Personal Development

Pain Produces Pearls

Pearls

 

Pearls are the atypical gemstone, unlike any stone imaginable. A singularly unique and exquisite piece of art. Each completely disparate of another.

http://www.americanpearl.com/historyoyster.html.

Perhaps this is the reason that our fascination with the pearl has stood the test of time, and continues to be symbolic of rights of passage for women everywhere today. As females, draping them around our neck, has the capacity to immediately transport us to a sensation reminiscent of Audrey Hepburn in Breakfast at Tiffany’s. They simply exude elegance, exclusivity, and elitism.
However, the pearl is infinitely more intriguing than its beauty.
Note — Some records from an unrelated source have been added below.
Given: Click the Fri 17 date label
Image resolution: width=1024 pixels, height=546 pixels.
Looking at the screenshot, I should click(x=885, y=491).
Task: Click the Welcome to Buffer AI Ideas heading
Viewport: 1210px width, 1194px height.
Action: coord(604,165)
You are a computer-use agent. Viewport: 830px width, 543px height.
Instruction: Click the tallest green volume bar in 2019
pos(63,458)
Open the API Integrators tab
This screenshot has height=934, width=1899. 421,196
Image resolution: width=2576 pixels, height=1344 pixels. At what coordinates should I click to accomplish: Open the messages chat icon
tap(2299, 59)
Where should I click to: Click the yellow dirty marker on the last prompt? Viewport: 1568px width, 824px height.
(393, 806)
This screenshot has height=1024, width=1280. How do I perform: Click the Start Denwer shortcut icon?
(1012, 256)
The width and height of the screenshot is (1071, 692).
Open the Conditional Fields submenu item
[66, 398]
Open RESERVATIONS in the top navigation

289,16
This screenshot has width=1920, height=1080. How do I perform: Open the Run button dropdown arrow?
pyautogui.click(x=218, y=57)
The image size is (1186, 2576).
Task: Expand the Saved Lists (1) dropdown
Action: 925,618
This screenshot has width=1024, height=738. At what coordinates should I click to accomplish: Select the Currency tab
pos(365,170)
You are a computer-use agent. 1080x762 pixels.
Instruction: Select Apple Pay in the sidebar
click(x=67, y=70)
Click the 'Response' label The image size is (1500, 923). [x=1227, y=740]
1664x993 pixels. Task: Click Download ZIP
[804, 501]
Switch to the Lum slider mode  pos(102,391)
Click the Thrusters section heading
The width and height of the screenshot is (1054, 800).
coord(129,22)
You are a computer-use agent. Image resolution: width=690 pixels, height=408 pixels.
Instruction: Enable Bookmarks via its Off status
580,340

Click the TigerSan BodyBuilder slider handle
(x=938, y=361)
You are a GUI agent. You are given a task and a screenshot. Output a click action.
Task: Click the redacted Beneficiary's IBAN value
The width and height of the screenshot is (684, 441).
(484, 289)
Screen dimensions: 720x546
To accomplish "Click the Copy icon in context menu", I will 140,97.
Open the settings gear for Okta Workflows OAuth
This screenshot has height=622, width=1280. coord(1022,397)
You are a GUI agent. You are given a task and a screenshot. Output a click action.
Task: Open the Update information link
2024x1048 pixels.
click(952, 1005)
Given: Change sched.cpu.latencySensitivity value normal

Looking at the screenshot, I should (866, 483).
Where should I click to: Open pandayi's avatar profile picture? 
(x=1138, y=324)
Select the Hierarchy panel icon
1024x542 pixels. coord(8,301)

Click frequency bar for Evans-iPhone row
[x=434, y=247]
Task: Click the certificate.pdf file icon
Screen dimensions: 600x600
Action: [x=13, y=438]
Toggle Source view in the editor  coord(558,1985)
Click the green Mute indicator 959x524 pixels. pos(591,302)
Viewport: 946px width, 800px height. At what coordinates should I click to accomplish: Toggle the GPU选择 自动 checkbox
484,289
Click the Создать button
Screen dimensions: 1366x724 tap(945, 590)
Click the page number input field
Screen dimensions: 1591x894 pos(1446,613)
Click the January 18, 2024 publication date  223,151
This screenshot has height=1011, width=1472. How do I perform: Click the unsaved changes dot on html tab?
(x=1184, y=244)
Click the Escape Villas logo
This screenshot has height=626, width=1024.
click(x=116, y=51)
While the legend of the pearl’s humble beginnings as a grain of sand, is both a compelling and endearing back story, it appears that it is indeed, just a legend. The fact of the matter is, this gemstone has an even more riveting inception. A pearl actually begins its life as an invading parasite. Wait. What? Shockingly, a pearl’s life begins forming when a weakened, damaged, compromised mollusk’s shell becomes invaded by a parasite. The parasite is forcefully aggressive and burrows deeply into the mollusk’s muscle tissue until it dies. At which point, a sac then begins to form around this necrosed parasite (as the mollusk’s body’s natural defensive response). Over time, this sac, through various cellular reactions, becomes what we know as, the pearl.

In the story of the pearl, one can find a litany of metaphors, symbols, representations. Personally, the most compelling, is this. A mollusk, a living entity, through whatever life experience, has become scarred, weakened, and vulnerable to an attack. A parasitic invasion. A painful experience that produces inherent physical change. Change that will completely alter this organism and its life path. And amazingly, almost in spite of itself, this organism finds a way to take what was intended to kill it and utterly transform it. The pain….. producing in the end,  a magnificent pearl.

Perhaps the fascination with the pearl is about more than an appreciation of beauty, but of the pain that produced it.